1. Preservative-free water-in-oil emulsions containing - based on the entire mixture -

• A) 10-40% by weight of one or more water-insoluble oil bodies,
• B) 2-10% by weight of one or more W / O emulsifiers,
• C) 15-30% by weight of one or more polyols having 2 to 12 carbon atoms, 2 to 8 OH groups and up to 2 aldehyde or ketone groups,
• D) 10-55% by weight of water,
• E) 0-30% by weight of water- and / or oil-soluble auxiliary substances
  wherein the sum of components (A) and (B) is at least 20% by weight.

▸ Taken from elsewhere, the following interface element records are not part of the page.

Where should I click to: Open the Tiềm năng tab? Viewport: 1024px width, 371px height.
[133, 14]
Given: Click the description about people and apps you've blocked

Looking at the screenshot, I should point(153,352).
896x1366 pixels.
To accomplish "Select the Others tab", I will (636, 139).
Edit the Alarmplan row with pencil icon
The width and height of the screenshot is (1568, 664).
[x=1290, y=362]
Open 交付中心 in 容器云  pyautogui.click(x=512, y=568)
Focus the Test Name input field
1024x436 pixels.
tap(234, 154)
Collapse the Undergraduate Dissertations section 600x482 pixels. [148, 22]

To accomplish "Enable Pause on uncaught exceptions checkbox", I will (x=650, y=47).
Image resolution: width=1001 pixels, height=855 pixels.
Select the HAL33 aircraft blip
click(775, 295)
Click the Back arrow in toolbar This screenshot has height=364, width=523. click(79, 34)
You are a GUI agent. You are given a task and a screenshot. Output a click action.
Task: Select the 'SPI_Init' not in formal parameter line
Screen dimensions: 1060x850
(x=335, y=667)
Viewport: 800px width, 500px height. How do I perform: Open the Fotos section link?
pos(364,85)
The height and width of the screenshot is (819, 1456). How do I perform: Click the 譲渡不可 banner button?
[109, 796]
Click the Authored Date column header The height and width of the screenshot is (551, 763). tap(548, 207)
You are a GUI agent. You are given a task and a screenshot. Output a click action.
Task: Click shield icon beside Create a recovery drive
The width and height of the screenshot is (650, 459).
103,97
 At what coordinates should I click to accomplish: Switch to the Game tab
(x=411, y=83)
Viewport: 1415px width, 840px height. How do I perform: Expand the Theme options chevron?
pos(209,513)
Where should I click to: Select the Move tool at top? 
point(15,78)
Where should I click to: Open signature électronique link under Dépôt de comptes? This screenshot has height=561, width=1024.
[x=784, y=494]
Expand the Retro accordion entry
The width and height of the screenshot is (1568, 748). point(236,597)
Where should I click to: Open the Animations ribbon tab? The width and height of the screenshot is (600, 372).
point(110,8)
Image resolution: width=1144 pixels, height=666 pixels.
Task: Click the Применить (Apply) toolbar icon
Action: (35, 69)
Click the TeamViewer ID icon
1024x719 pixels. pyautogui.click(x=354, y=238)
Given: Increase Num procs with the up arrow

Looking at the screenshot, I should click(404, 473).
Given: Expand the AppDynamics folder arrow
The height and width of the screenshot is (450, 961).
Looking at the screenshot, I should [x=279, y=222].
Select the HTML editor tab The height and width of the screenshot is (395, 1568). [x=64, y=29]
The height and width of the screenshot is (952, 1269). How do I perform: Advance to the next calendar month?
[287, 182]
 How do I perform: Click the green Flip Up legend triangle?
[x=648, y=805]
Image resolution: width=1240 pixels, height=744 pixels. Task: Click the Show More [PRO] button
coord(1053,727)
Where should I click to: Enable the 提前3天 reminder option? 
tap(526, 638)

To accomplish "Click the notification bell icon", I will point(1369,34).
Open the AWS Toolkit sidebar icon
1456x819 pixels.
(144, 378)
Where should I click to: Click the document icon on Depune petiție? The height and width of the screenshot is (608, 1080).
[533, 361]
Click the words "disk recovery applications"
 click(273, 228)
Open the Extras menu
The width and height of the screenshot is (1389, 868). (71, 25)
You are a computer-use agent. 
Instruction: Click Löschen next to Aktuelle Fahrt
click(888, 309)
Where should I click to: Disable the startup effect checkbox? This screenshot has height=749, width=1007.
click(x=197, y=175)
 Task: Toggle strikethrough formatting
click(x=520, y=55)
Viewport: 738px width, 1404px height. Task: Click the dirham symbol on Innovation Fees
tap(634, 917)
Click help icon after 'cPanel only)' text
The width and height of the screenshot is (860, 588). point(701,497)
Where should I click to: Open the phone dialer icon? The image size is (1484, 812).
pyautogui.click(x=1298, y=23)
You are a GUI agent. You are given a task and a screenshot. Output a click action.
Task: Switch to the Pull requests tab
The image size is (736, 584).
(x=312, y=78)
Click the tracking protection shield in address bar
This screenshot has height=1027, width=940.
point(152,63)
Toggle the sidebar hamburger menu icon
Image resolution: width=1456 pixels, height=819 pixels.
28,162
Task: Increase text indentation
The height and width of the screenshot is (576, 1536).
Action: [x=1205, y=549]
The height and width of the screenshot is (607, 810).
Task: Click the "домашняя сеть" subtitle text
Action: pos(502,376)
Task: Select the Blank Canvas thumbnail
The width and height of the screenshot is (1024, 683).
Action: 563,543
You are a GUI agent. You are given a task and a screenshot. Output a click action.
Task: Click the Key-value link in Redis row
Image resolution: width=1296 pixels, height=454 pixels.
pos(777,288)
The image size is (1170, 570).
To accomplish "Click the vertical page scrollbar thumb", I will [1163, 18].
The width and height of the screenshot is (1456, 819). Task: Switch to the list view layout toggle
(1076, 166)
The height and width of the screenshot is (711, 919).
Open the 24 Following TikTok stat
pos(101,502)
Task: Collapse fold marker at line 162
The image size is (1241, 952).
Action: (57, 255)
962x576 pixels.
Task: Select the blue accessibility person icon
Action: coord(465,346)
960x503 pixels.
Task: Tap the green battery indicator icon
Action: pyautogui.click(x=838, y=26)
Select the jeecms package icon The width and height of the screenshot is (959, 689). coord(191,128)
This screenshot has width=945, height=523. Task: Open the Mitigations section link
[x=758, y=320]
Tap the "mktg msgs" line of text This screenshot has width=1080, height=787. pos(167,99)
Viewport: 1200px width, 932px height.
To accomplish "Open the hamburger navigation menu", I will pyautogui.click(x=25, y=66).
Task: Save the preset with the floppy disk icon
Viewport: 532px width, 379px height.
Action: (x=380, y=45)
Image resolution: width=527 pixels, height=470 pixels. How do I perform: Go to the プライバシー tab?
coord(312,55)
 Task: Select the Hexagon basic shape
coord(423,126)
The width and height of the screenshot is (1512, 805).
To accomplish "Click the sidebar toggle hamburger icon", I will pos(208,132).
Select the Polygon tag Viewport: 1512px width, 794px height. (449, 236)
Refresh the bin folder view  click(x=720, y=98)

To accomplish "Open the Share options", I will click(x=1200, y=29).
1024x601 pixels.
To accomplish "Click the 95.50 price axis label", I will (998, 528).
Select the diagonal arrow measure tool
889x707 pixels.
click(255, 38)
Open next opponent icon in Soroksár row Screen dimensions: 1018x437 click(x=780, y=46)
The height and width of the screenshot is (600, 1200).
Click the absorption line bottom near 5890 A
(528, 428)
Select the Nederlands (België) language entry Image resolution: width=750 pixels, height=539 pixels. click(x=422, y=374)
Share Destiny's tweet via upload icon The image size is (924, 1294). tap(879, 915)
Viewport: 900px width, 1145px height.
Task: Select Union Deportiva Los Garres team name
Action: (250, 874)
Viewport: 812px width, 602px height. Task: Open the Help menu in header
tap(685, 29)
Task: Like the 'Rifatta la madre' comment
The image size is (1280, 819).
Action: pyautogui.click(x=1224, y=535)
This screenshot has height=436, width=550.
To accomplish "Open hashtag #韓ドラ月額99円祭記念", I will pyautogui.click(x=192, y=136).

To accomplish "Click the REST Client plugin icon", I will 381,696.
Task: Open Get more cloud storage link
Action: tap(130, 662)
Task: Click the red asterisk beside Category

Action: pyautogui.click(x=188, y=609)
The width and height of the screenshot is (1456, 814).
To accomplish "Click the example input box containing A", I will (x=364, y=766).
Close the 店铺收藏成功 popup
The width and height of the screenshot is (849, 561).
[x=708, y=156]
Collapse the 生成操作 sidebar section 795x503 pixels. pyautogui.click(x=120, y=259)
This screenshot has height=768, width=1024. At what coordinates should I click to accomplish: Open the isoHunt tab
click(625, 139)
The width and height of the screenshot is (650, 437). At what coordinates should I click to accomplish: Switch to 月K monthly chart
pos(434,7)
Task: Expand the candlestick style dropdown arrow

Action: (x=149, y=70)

2. Preservative-free water-in-oil emulsions according to claim 1, wherein the polyol (C) is selected from the group glycerol, mono saccharide and disaccharide. 3. Preservative-free water-in-oil emulsions according to claim 1 or 2, wherein the polyol (C) is glycerin. 4. Emulsions according to one of claims 1 to 3, wherein the proportion of water-insoluble oil body (A) is 20-30% by weight. 5. Emulsions according to one of claims 1 to 4, wherein the proportion of the Polyol (C) is 15-20% by weight. 6. Emulsions according to one of claims 1 to 5, wherein the emulsifier from is selected from the group of polyglycerol esters and / or par tialglycerides. 7. Emulsions according to claim 6, wherein the polyglycerol ester is a trigly cerindiisostearate and the partial glyceride an oleic acid glyceride with egg nem is from 90 to 95 wt .-% mono.   8. Emulsions according to one of claims 1 to 5, wherein the emulsifier Addition product of 5 to 15 moles of ethylene oxide onto hydrogenated Rizi is nut oil.